■ DATASET ENTRIES
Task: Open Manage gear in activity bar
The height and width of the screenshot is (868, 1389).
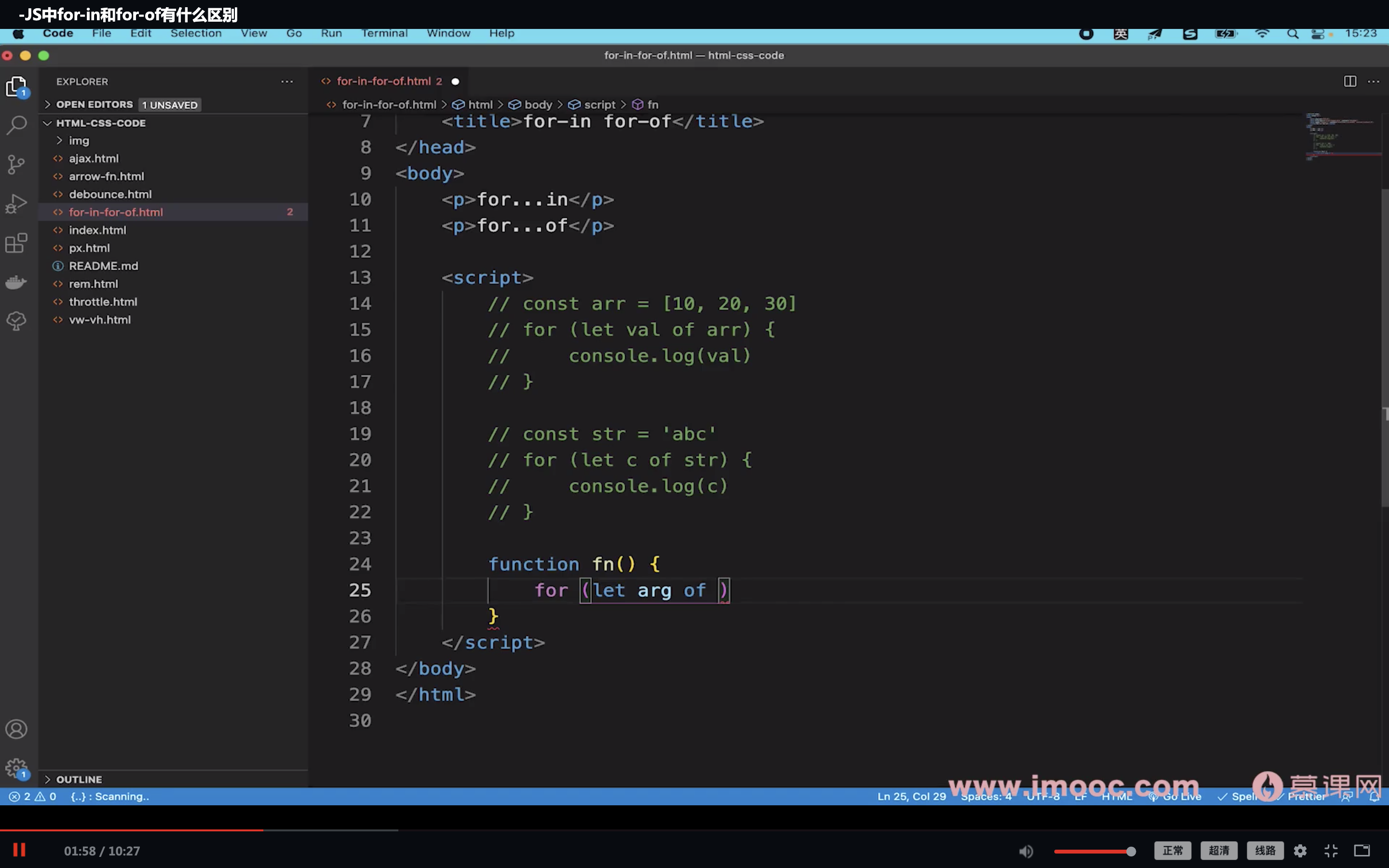Action: click(17, 768)
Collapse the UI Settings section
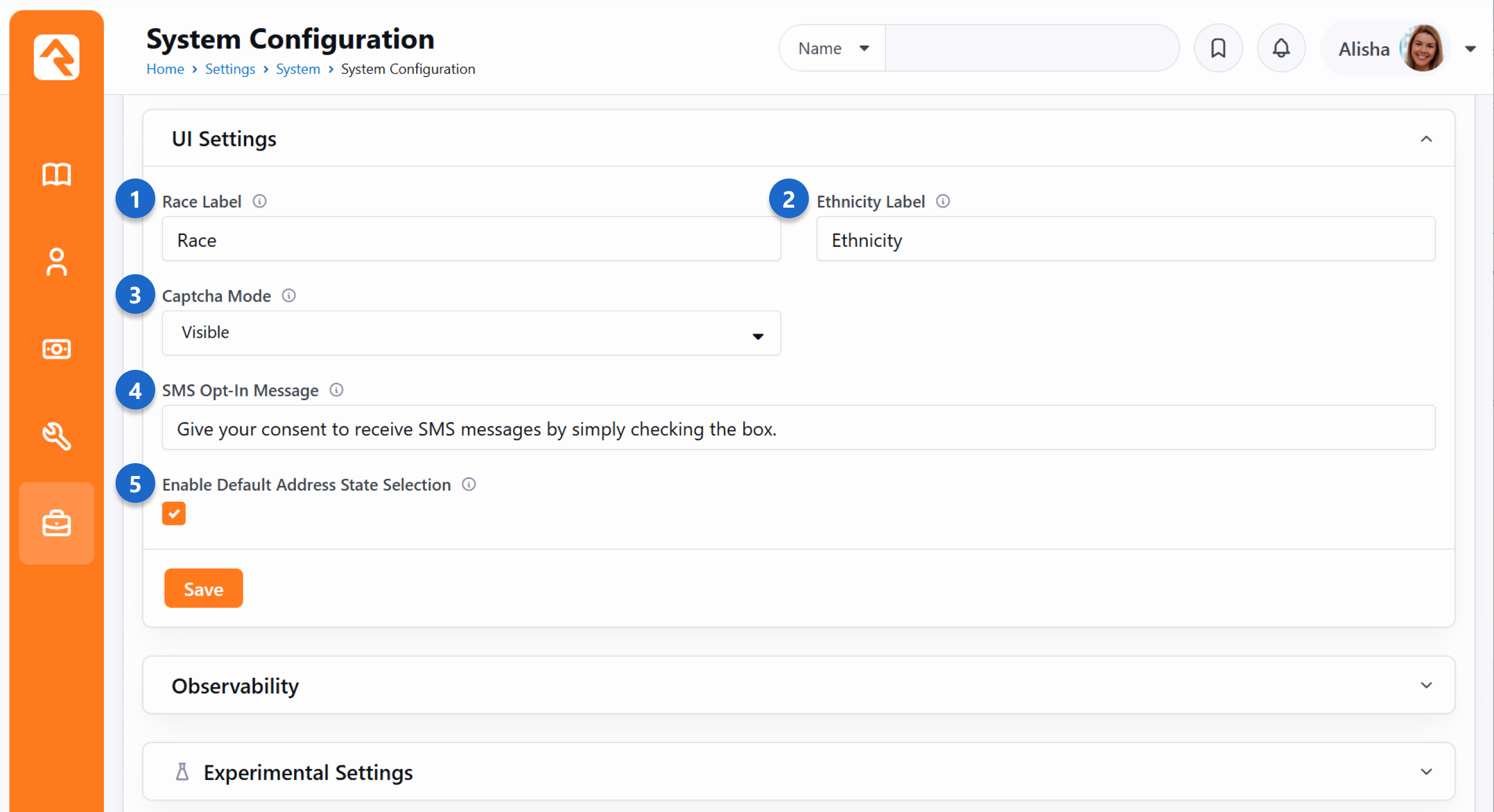 (x=1426, y=139)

■ BRIEF
No pictures belong in the copy. Transcribe every entry exactly.

■ SOLUTION FOR THIS PROBLEM
Task: Open Manage gear in activity bar
The height and width of the screenshot is (868, 1389).
Action: click(17, 768)
Collapse the UI Settings section
 (x=1426, y=139)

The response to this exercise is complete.